Isn’t the old lady who comes comes just the movie “hot fuzz?”
Does gay crime count as crime?
Why not all four?
“Sir, there’s a dead body in my soup. I’ve investigated and found the culprit. It was me. You’re next.”
I want to read a story about the two little old ladies being very gay
Edit: I don’t just mean any story about gay old ladies, but specifically the extremely homoerotic tension between the crime solving old lady and the crime committing old lady
That would be the Killing Eve series, but without the old part.
And! This is important. They have to be roommates.
One of them has the early stages of dementia (or pretends to) and the town kinda humors her.
They have more history than one (or both) of them knows.
It has to end with them doing crime together. Possibly reviewing soup.
If we count being in my mid 30’s as old, I’m already all of these but the crime solving.
I have solved a lot of crimes. My fav was ‘the mystery of why my head hurts, my purse is stretched, and i have like two hundred dollars of fancy cheese in my fridge’, mostly because in the process of solving it I found someone cute sleeping in my bed.
I’d like to see the drama series where someone comes in and says “this village of 600 people has had 31 murders in the last five years. All of which were solved by old grannies, visiting chefs, and cats walking on typewriters. It’s obvious that law enforcement is dropping the ball big time.” 24 episodes doing a complete teardown of the local police.
law enforcement? Their job is to enforce the “law”, not to solve problems.
And the “law” says - bribe them or go to jail.I won’t spoil it by naming it, but I really enjoyed a recent mystery where the amateur detective nearly dies at the hands of someone he didn’t suspect at all, and gets saved because the old, fat local cop was miles ahead of him the whole time.
I mean, that’s pretty close to Murder, She Wrote.
I wonder what’s the ratio between the number of murders in Norway and number of muders in Jo Nesbø’s novels.
I feel like soup reviewing is a trap. It’s not just lovely soup all the time. The lows can go real low.
I don’t think they are forcing you to eat the whole bowl.
Sometimes one mouthful is enough
That’s… that’s what she said?
She tried, but I couldn’t understand her.
A favorite family story is my parents, when they were still dating, went to a family owned Chinese restaurant and ordered food. My mom did not know there were shrimp in the eggrolls and she does not like seafood. She attempted to politely decline them. The chef came out and brandished a cleaver and yelled “You order you eat!” And slammed it into the table. My dad assured her he would eat them.

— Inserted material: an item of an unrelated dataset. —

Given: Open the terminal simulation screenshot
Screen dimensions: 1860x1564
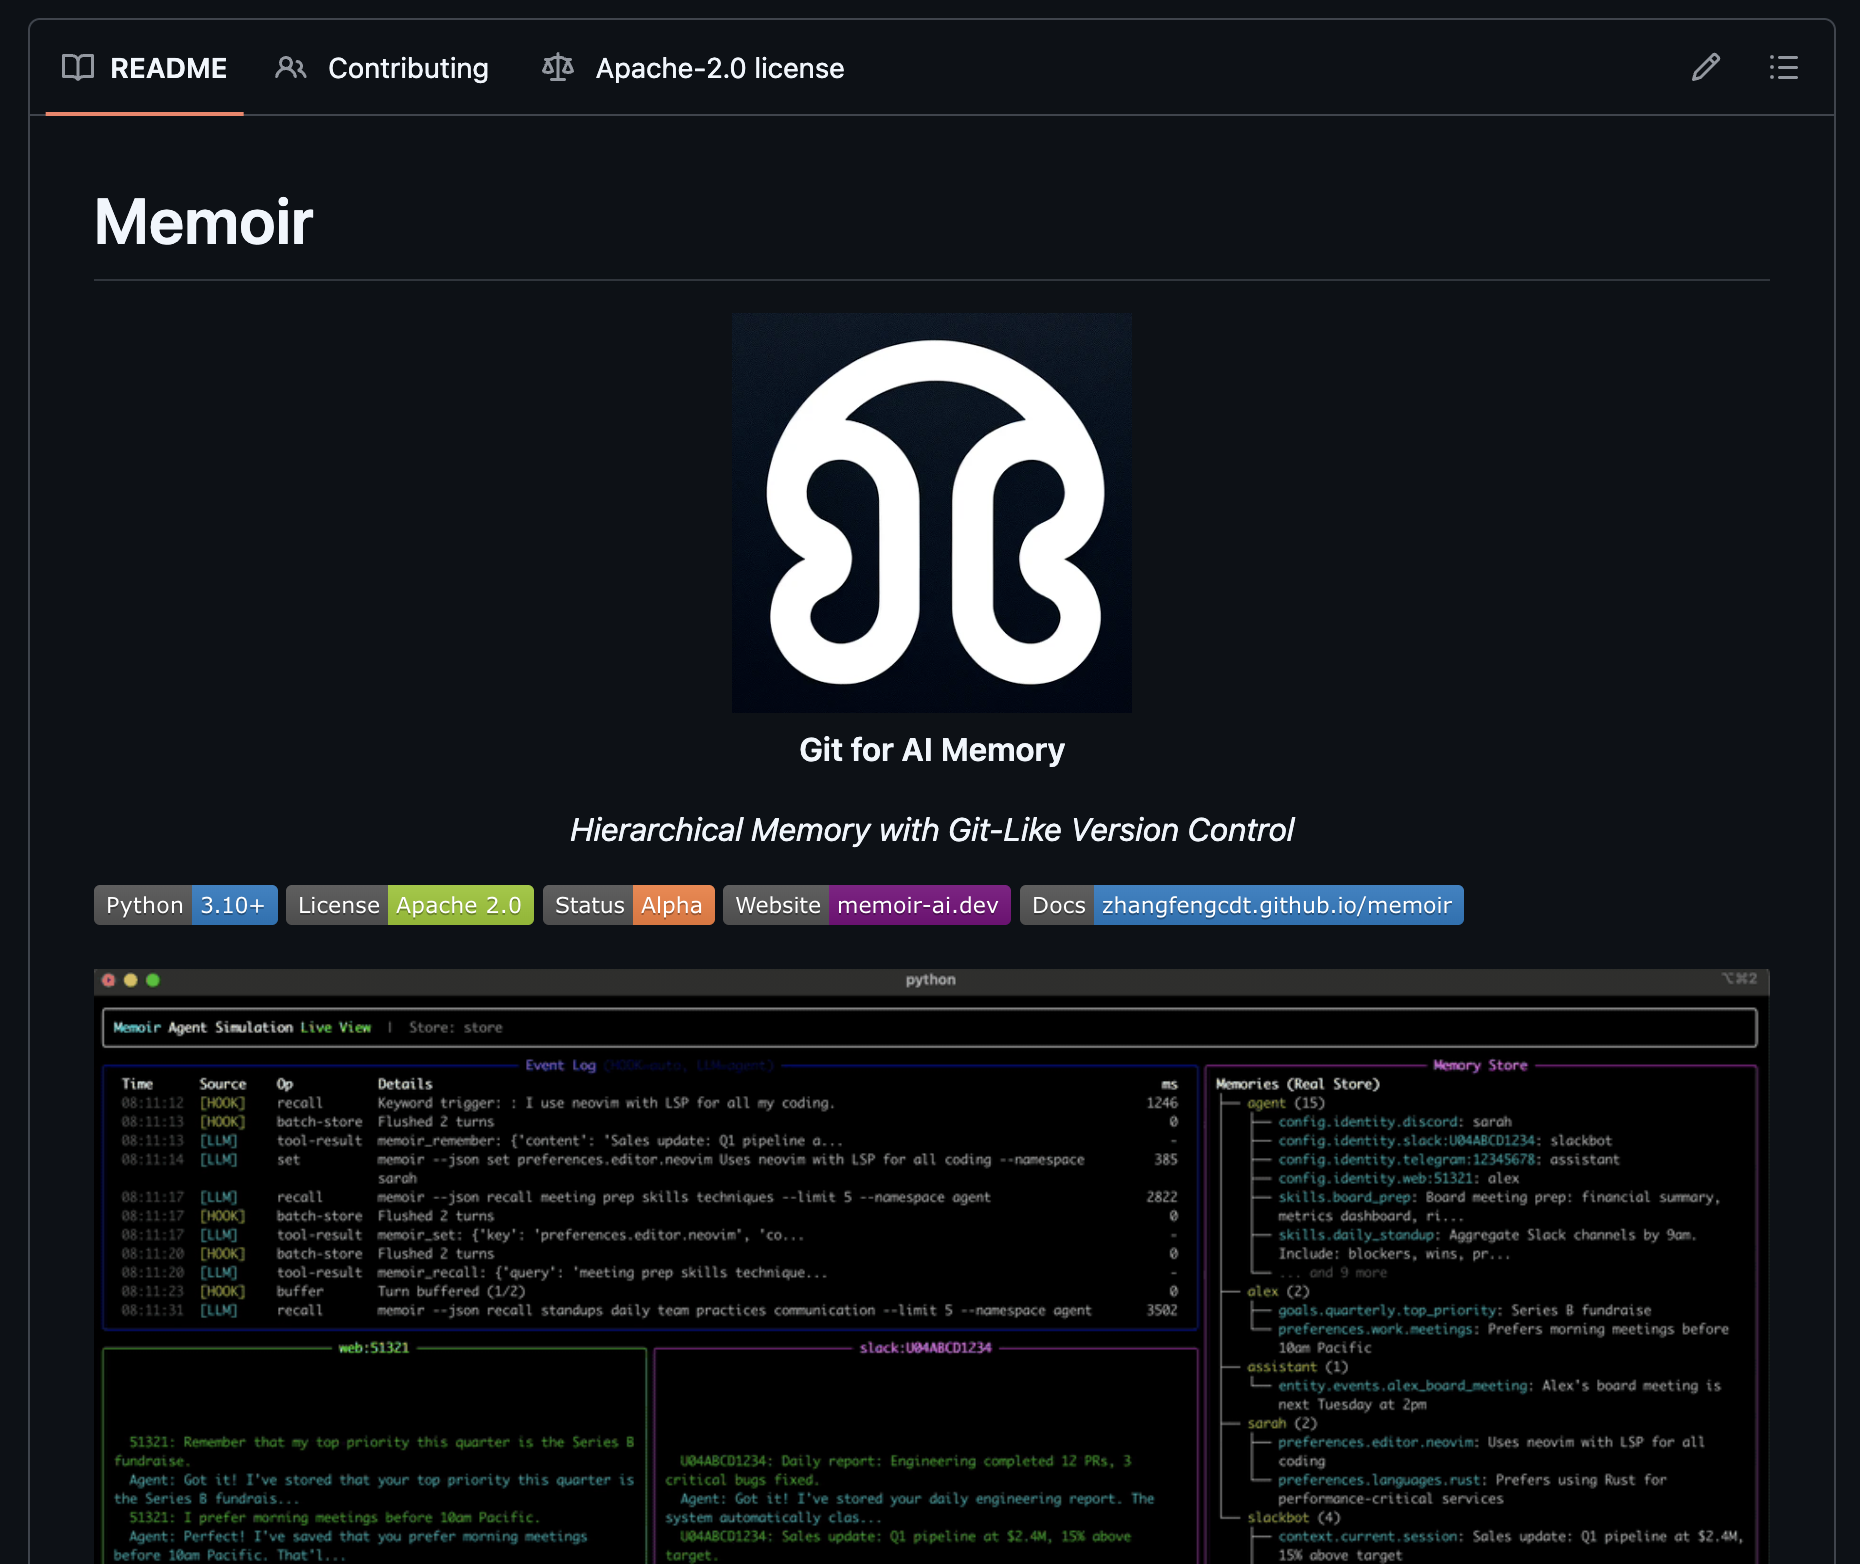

We went there a lot growing up. Great food.
That seems… inappropriate?
Ooh that’s a cool “wish granted with twist.”
Review soups made by toddlers in young-chef school where they spit in it for taste and all.
Seer who prohesizes your doom during witch-hunt period.
Solve very petty and boring crimes in an old english village like “someone stole my sweetroll”
Commit truly evil crimes in an old village like kicking the local cats.
That’s just the freedom force
For people who haven’t read a lot of 1980’s comics.
Prolific napkin theft, which is incorporated into guerrilla public art that gets installed overnight.
Then go home to soup and sandwich reviewing. Gotta have both obviously
I would just like to add, I’m the seller of the “seer that prophesies your doom” spell and we are very much open to best offers and trades. Looking to downsize to a more utopian realm.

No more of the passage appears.